Tan, Jianfeng jianfeng.tan at intel.com
Fri Sep 2 08:55:43 CEST 2016


Hi Kyle,


On 9/2/2016 4:53 AM, Kyle Larose wrote:
> Hello everyone,
>
> In my own testing, I recently stumbled across an issue where I could get qemu to exit when sending traffic to my application. To do this, I simply needed to do the following:
>
> 1) Start my virtio interfaces
> 2) Send some traffic into/out of the interfaces
> 3) Stop the interfaces
> 4) Start the interfaces
> 5) Send some more traffic
>
> At this point, I would lose connectivity to my VM.  Further investigation revealed qemu exiting with the following log:
>
> 	2016-09-01T15:45:32.119059Z qemu-kvm: Guest moved used index from 5 to 1
>
> I found the following bug report against qemu, reported by a user of DPDK: https://bugs.launchpad.net/qemu/+bug/1558175
>
> That thread seems to have stalled out, so I think we probably should deal with the problem within DPDK itself. Either way, later in the bug report chain, we see a link to this patch to DPDK: http://dpdk.org/browse/dpdk/commit/?id=9a0615af774648. The submitter of the bug report claims that this patch fixes the problem. Perhaps it does.

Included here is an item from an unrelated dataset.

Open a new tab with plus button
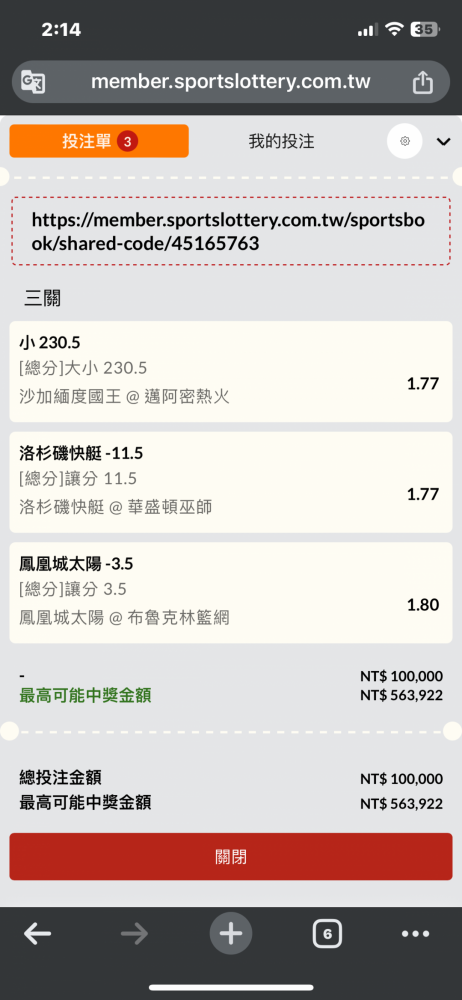 pyautogui.click(x=231, y=934)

I once got a chance to analyze the bug you referred here. The patch 
(http://dpdk.org/browse/dpdk/commit/?id=9a0615af774648) does not fix 
that bug. The root cause of that bug is: when DPDK appilcation gets 
killed, nobody tells the vhost backend to stop. So when restarting the 
DPDK app, those hugepages are reused, and initialized to all zero. And 
unavoidably, "idx" in those memory is changed to 0. I have written a 
patch to notify the vhost backend to stop when DPDK app gets killed 
suddenly (more accurate, when /dev/uioX gets closed), and this patch 
will be sent out recently. And this patch does not fix your problem, 
either. You did not kill the app. (I should not update info about that 
bug here, and I mean they are different problems)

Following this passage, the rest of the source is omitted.